6. En dernier lieu, l’AP-HP n’a, comme il a été dit ci-dessus, commis aucune illégalité en refusant de communiquer la revue demandée aux requérants. L’AP-HP n’a, par suite, commis aucune faute. Dès lors, les conclusions indemnitaires, au demeurant irrecevables en l’absence de liaison du contentieux, doivent être rejetées.
7. Il résulte de ce qui précède que les conclusions à fin d’annulation et d’indemnisation de M. A… et Mme A… B… doivent être rejetées ainsi que, par voie de conséquence, leurs conclusions à fin d’injonction et celles présentées sur le fondement des dispositions de l’article L. 761-1 du code de justice administrative. Enfin, en l’absence de dépens, les conclusions présentées au titre de l’article R. 761-1 ne peuvent qu’être rejetées.
D É C I D E :
Article 1er : La requête de M. A… et Mme A… B… est rejetée.

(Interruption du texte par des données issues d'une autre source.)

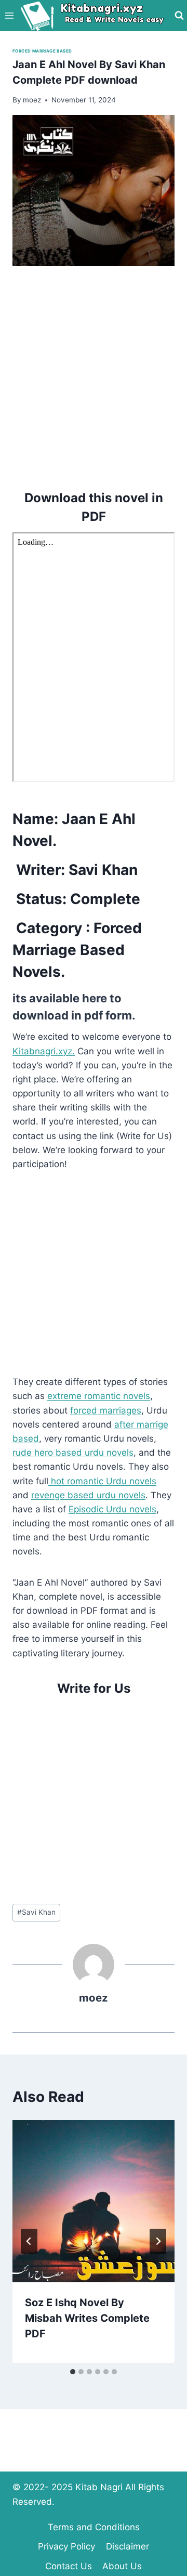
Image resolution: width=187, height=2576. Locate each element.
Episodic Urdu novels (112, 1509)
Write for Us (93, 1688)
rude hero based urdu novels (72, 1452)
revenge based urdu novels (88, 1495)
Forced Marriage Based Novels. (77, 949)
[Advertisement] (93, 376)
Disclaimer (127, 2546)
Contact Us (68, 2566)
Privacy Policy (66, 2546)
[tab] (72, 2371)
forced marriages (105, 1410)
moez (93, 1997)
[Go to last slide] (29, 2241)
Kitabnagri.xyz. (43, 1051)
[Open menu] (9, 15)
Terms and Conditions (94, 2527)
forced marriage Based (42, 51)
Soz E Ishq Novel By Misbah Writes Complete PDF (87, 2318)
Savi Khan (36, 1912)
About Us (122, 2566)
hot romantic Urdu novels (102, 1481)
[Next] (158, 2241)
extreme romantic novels (98, 1396)
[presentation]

Article 2 : Le présent jugement sera notifié à M. E… A…, à Mme C… A… B… et à l’assistance publique – hôpitaux de Paris.
Délibéré après l’audience du 25 septembre 2025, à laquelle siégeaient :
M. Davesne, président,
M. Feghouli, premier conseiller,
M. Rebellato, premier conseiller.
Rendu public par mise à disposition du greffe le 9 octobre 2025.
Le rapporteur,
Signé
J. REBELLATO
Le président,
Signé
S. DAVESNE
La greffière,
Signé
C. CHAKELIAN
La République mande et ordonne à la ministre du travail, de la santé, des solidarités et des familles, en ce qui la concerne et à tous commissaires de justice à ce requis en ce qui concerne les voies de droit commun contre les parties privées, de pourvoir à l’exécution de la présente décision.